* [BRANO IN ESAME]:
Il problema è che questo gruppo non ha condizione, interesse o capacità autonoma per formare o sostenere un governo per proprio conto, rappresentando interessi corporativi non sempre conciliabili. Le loro richieste più urgenti sono le dimissioni dei ministri degli esteri, Ernesto Araújo, e dell’ambiente, Ricardo Salles, considerati responsabili, insieme al presidente, dell’immagine «nefasta» del Brasile all’estero che, oltre a danneggiare direttamente le imprese, ostacola anche i negoziati per i vaccini da Cina e India (Araújo) e dagli Stati Uniti (Salles, indirettamente per la criticata politica ambientale brasiliana).

* [ESTRATTI DEL DATASET]:
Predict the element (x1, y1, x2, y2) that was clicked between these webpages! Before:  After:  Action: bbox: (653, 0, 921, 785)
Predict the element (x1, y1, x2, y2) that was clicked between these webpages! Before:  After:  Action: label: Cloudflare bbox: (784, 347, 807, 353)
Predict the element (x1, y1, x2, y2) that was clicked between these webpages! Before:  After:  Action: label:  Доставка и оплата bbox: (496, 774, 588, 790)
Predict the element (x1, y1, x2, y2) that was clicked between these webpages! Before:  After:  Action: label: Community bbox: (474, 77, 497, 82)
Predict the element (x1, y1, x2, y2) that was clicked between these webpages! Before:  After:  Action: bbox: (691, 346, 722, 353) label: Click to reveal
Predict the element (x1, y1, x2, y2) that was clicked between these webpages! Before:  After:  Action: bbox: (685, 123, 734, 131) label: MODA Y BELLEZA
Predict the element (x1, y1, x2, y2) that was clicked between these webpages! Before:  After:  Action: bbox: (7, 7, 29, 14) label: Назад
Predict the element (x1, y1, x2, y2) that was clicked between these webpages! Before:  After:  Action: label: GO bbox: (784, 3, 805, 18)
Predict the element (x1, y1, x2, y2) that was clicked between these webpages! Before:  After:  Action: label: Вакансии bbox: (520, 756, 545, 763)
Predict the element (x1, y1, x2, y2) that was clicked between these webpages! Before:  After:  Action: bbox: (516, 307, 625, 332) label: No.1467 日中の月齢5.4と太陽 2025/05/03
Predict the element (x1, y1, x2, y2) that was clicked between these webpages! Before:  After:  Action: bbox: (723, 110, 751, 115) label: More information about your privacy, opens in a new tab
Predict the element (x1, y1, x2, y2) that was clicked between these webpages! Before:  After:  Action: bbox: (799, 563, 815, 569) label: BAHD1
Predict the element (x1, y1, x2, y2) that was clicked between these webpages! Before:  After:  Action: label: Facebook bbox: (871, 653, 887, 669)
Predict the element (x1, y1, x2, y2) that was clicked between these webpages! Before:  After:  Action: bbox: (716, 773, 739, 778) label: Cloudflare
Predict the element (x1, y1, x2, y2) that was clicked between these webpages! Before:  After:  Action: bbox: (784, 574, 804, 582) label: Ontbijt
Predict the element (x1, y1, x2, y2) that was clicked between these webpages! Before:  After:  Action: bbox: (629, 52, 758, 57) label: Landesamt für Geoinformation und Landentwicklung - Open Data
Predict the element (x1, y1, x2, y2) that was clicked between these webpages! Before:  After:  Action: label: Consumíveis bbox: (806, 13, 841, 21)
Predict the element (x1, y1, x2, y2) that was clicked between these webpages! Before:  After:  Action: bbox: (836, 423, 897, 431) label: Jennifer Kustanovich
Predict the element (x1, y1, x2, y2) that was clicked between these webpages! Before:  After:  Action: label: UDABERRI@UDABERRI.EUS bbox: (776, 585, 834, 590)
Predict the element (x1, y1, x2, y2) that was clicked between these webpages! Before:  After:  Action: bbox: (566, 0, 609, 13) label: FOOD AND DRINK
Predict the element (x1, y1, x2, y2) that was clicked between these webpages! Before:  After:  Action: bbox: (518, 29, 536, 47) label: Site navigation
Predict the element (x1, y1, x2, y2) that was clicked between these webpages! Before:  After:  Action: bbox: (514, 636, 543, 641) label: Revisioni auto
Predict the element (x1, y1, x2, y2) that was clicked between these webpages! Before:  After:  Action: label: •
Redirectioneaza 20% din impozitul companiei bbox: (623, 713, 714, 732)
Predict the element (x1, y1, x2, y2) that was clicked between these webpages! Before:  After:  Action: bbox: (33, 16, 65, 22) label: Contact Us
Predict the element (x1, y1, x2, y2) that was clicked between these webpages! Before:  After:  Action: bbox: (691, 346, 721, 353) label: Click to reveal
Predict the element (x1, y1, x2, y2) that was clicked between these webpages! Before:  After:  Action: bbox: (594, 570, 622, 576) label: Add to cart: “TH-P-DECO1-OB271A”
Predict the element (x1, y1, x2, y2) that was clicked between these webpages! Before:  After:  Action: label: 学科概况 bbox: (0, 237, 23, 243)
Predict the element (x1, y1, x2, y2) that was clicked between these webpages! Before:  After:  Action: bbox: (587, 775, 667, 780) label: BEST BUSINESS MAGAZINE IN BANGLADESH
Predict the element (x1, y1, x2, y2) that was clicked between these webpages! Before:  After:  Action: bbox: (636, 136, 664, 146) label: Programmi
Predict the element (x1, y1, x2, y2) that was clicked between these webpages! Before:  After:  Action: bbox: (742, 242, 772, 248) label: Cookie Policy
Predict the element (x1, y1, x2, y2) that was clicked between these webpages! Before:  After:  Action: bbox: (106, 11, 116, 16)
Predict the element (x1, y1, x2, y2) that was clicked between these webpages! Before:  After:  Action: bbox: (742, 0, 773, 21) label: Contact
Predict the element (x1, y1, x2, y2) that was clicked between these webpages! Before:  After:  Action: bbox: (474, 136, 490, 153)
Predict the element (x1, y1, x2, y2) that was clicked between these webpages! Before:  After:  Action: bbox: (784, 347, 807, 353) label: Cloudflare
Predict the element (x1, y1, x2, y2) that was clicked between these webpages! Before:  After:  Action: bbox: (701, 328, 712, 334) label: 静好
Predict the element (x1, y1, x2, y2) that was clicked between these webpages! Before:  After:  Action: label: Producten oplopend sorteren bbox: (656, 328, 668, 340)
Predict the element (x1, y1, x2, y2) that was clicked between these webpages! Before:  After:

* [DOMANDE SUL MATERIALE]:
1 – Elenca tutti i paesi nominati nel brano in esame.
2 – Ricopia senza modifiche il tratto del brano in esame che va da "Il problema è" fino a "politica ambientale brasiliana)." incluso.

* [RISULTATI PER COMPITO]:
1 – Brasile, Cina, India, Stati Uniti

2 –
Il problema è che questo gruppo non ha condizione, interesse o capacità autonoma per formare o sostenere un governo per proprio conto, rappresentando interessi corporativi non sempre conciliabili. Le loro richieste più urgenti sono le dimissioni dei ministri degli esteri, Ernesto Araújo, e dell’ambiente, Ricardo Salles, considerati responsabili, insieme al presidente, dell’immagine «nefasta» del Brasile all’estero che, oltre a danneggiare direttamente le imprese, ostacola anche i negoziati per i vaccini da Cina e India (Araújo) e dagli Stati Uniti (Salles, indirettamente per la criticata politica ambientale brasiliana).